*Task goal*
In the article on the Lisfranc injury, recast the paragraph beginning "OrthoInfo.org says that" as a brief list that keeps its main facts.

*Text under study*
All about the Lisfranc injury, the injury that Jonathan Allen is now dealing with

Whether you're a medical expert or not, odds are that when you saw the words "Lisfranc injury" next to the words "Jonathan Allen," you had an inkling that wasn't a good thing. Unfortunately, that inkling was right.

On Tuesday, it was reported that Allen, who was originally expected to miss about a month, will actually be sidelined for the rest of the season because of the Lisfranc issue that popped up in Washington's game vs. San Francisco. So, what's the deal with this injury?

Here's some information on the ailment that ended the first-round pick's first year with the Redskins.

MORE: UPDATED NFL POWER RANKINGS — 'SKINS REMAIN IN TOP 10

What part of the foot is affected by a Lisfranc injury?

OrthoInfo.org says that a Lisfranc injury occurs when bones "in the midfoot are broken or ligaments that support the midfoot are torn." They're common with football players because often times they happen when one player steps on the foot of another, or when a player's cleat doesn't release normally from the field.

What's the recovery from a Lisfranc injury like?

Players affected by a Lisfranc injury can opt to take the surgery route or recover without surgery. According to Ian Rapoport, though, Allen has chosen to undergo surgery.

After the operation, Allen will probably stay off the foot for at least a month and a half or two months. He'll then be allowed to slowly bear weight on it, and eventually, the screws should be removed.

Reputable NFL doctor Robert Anderson said in a 2013 interview that the overall process usually takes five or six months. However, as is the case for most surgeries, recovery time does vary.

RELATED: WASHINGTON IS VISITING AN MVP FAVORITE IN PHILLY

What other NFL players have had a Lisfranc injury in the past?

Collected data
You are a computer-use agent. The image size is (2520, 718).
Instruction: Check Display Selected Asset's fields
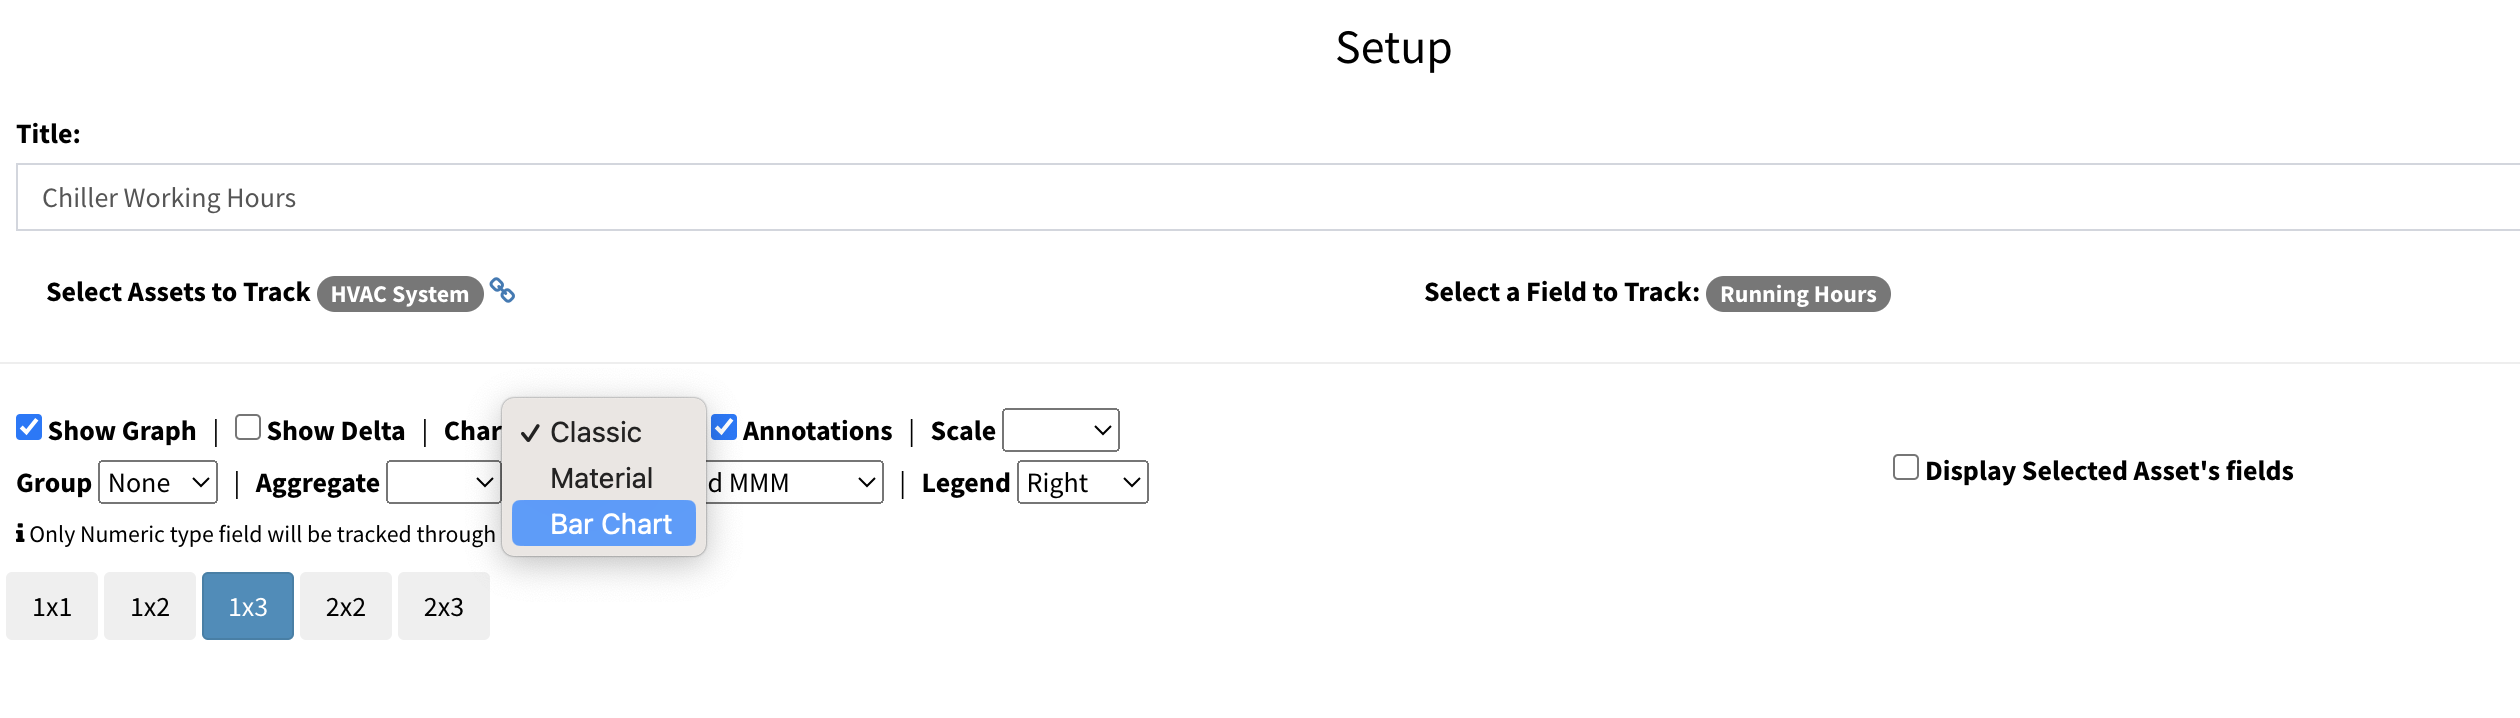(x=1906, y=468)
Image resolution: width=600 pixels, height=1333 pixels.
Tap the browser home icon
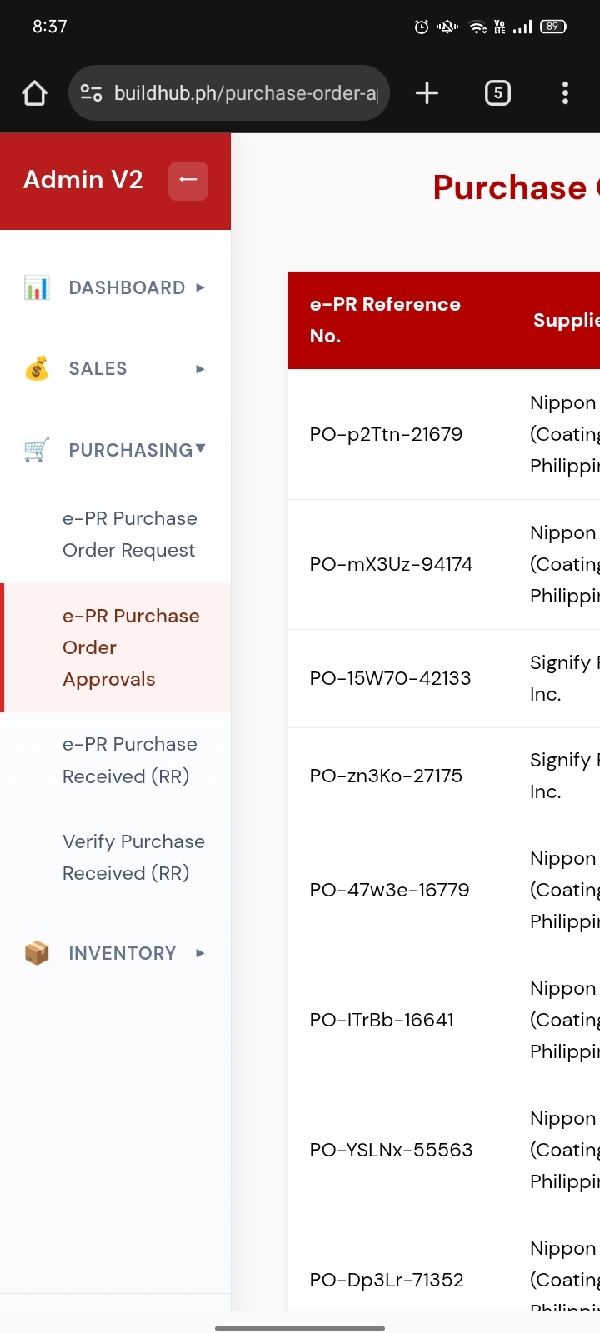click(35, 94)
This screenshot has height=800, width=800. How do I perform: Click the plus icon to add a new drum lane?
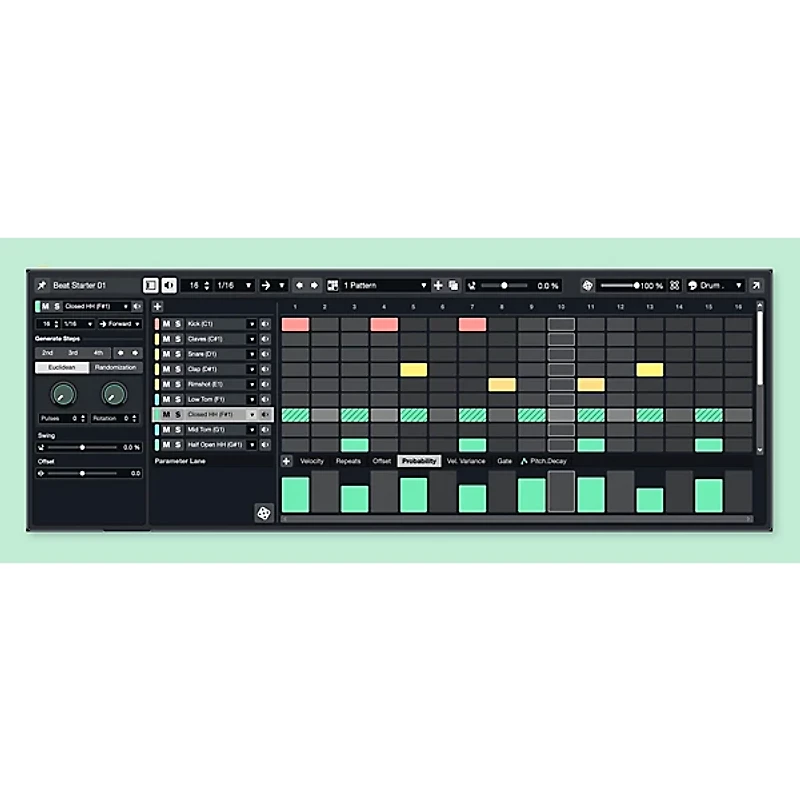157,304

*Task output*
- According to OrthoInfo.org, a Lisfranc injury occurs when bones in the midfoot are broken or the ligaments that support the midfoot are torn.
- Such injuries are common among football players.
- They often happen when one player steps on another player's foot or when a player's cleat does not release normally from the field.